--- start PASSAGE TO READ ---

Psql or test application hangs when interface is down for the DB server
Hi,
Environment used:
Postgres 8.3.1
psqlODBC 08.03.0200
Testcase:
In the postgres database there is table 'COUNTER_TABLE' with column
integer type 'COUNTER'. The test application attached in this mail, will
start a transaction, gets the current value in the COUNTER, increments
the value and updates the incremented value into the COUNTER column.
This is being done in a loop. The program is started in a remote client
and after few transactions, the interface between the client & the
database server is brought down (example I used "ifconfig eth0 down" in
the server). With this the test application hangs and does not return
from the API of postgres (ex. 'PQexec').
<<pg_test_app.cpp>>
In another example, run the psql from the remote client and connect to
the database server. Execute the SQL to update the COUNTER_TABLE. After
successful execution, next bring the network interface down on the
database server (Ex. I use the command "ifconfig eth0 down") and next
execute the SQL command to update the COUNTER_TABLE again from the same
remote client and the same DB session. The SQL command hangs.
regards,
Niranjan
Attachments:
"K, Niranjan (NSN - IN/Bangalore)" <niranjan.k@nsn.com> writes:
In the postgres database there is table 'COUNTER_TABLE' with column
integer type 'COUNTER'. The test application attached in this mail, will
start a transaction, gets the current value in the COUNTER, increments
the value and updates the incremented value into the COUNTER column.
This is being done in a loop. The program is started in a remote client
and after few transactions, the interface between the client & the
database server is brought down (example I used "ifconfig eth0 down" in
the server). With this the test application hangs and does not return
from the API of postgres (ex. 'PQexec').
If you waited long enough for the TCP connection to time out, it would
return (with an error, of course). This behavior is not a bug, it is
the expected behavior of any program using a network connection.
regards, tom lane
Currently the test application or the psql will unblock after ~15
minutes. This is a very huge time to realize for programs this situation
which do database updates.
As far as I have debugged, I see that the execution is waiting on
'poll()' system call in the function pqSocketPoll() which is called as a
result of 'PQexec()' and the timeout paramater provided will be -1,
which means infinite wait time. It not clear how this is getting
unblocked after 15 minutes. Who will write to the socket or who will
interrupt the poll() system call?
Is there any other workaround or alternative so that the situation about
the interface is down is known and based on that the 'PQexec' does not
get blocked for ~15 minutes.
regards,
Niranjan
-----Original Message-----
From: ext Tom Lane [mailto:tgl@sss.pgh.pa.us]
Sent: Tuesday, July 15, 2008 8:16 PM
To: K, Niranjan (NSN - IN/Bangalore)

--- end PASSAGE TO READ ---

**EXERCISE DIRECTIONS**. Write out the part of the thread above about psql hanging when the network interface goes down, from "If you waited" up to and including "do database updates.", word for word.

--- start INFORMATION SHOWN ---

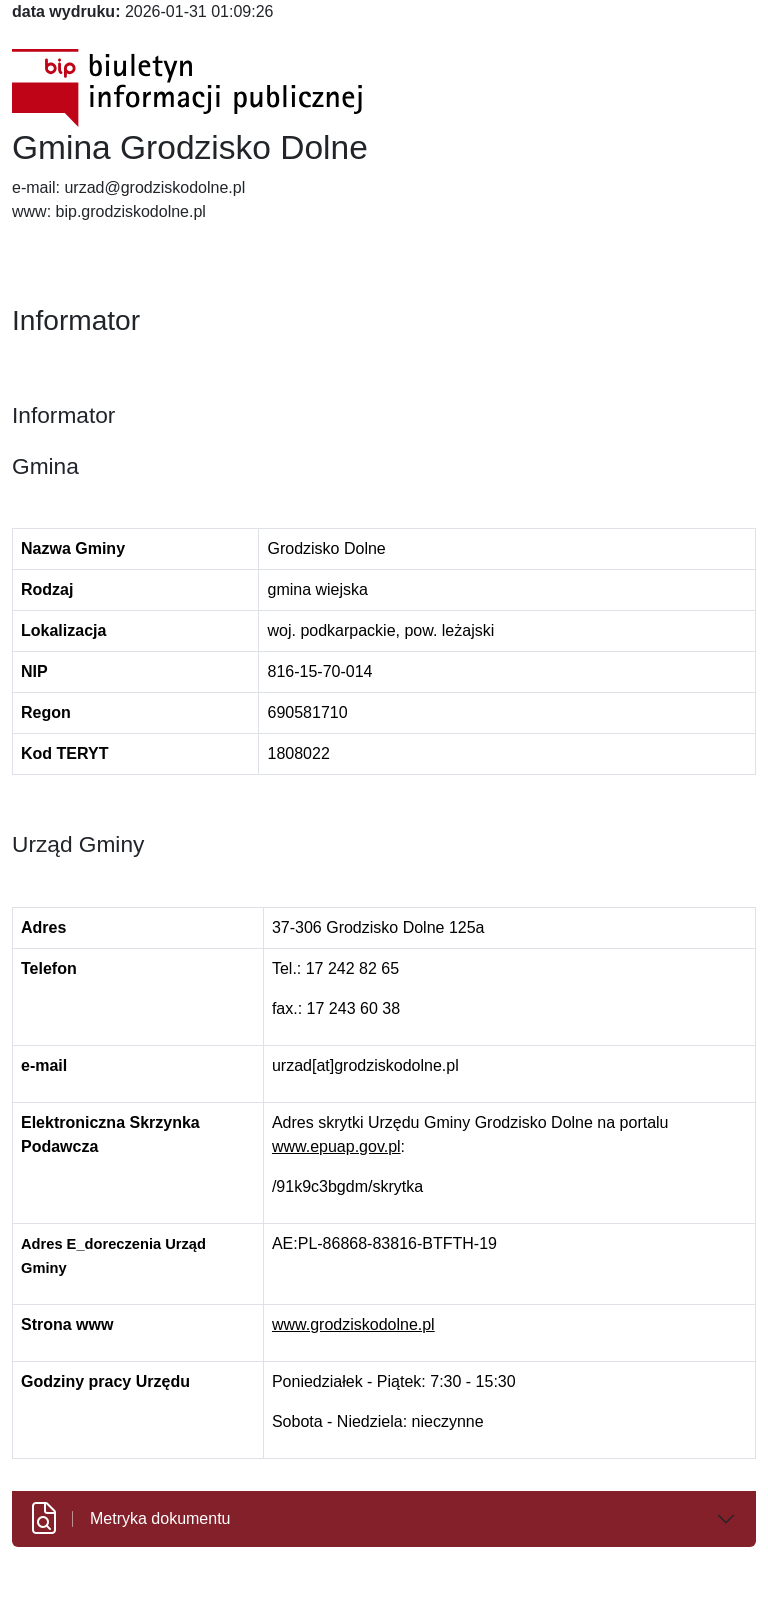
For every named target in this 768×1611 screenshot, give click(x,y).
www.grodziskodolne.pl (353, 1324)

--- end INFORMATION SHOWN ---

**RESPONSE TO THIS EXERCISE**.
If you waited long enough for the TCP connection to time out, it would
return (with an error, of course). This behavior is not a bug, it is
the expected behavior of any program using a network connection.
regards, tom lane
Currently the test application or the psql will unblock after ~15
minutes. This is a very huge time to realize for programs this situation
which do database updates.